Still, not everyone is convinced that this justifies
a newfound respect
for the Y chromosome. The oft-targeted male chromosome
took a thrashing in a column published in early July
in the Boston Globe by David Bainbridge, a fellow of
St. Catharine’s College in Cambridge, United Kingdom,
and author of The X in Sex: How the X Chromosome Controls
our Lives.
“Page’s research appears to demonstrate
that the Y chromosome contains clear evidence of trying
to patch up its wounds by swapping bits with itself.
Of course, this is still an inefficient way of losing
damaged genes. It may hold things together in the short
run, but it’s no healthy way for a self-respecting
chromosome to carry on,” Bainbridge wrote.
Attacks such as this confound Page at times. He acknowledges
that the Y likely will always be the butt of many jokes.
Still, when the abuse is heaped on by other scientists,
it gives him pause.
“The common perception of boys and girls, of men
and women, greatly impacts biologists’ perceptions
of the X and the Y,” Page says. “The science
and the sexual politics become blurred. The idea of
the Y as a shiftless, no-good degenerate chromosome
is entirely too appealing and attractive to resist for
reasons that have little do with science and lots to
do with sexual politics.”
The road ahead
Over the last two decades, the Y chromosome has revealed
itself to be far more complicated than anyone thought.
What many scientists overlooked for other, seemingly
sexier research topics has provided Page with a biological
challenge that is far from over.
“There are many points in the course of a line
of experiments where you choose to believe or disbelieve
something and you choose to follow it up or let it go,”
he says. “The history of Y chromosome research
is strewn with prematurely abandoned lines of work.”
But there was something about the chromosome that demanded
Page’s attention. As the sequence of the Y was
coming together, scientists learned bits and pieces
about the chromosome. But until the map was complete,
Page says, they were fumbling along in the dark. Now,
the team will use the human Y as a reference for the
study of the Y chromosomes of other organisms.
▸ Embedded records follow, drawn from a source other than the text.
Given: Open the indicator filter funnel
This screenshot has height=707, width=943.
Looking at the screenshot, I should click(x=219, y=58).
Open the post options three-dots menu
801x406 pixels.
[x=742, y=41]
Already under way are projects to sequence the male-determining
chromosome in the chimpanzee and the mouse. The chimp
Y should be complete in 2004 and the mouse Y the following
year.
“We’ve seen the Y in humans and we’ve
started to see little bits in the chimp and we’re
beginning to see that there’s something a little
different,” Wilson says. Filling in those missing
pieces would go a long way toward understanding how
sex chromosomes have evolved and learning why different
organisms choose the specific type of reproductive strategy
they use.
Of course, the studies of the Y’s genetic self-repair
system will continue, as will plans to identify how
genes in the testes region function, and what happens
when they don’t.
When Page began this journey, he had no idea where
it would lead. It was a chance stab at a gene clone
that marked his first brush with what would become a
lifetime study. Today, he travels a more purposeful
path in his research. Still, he says, smiling, there
is much to be said for happenstance.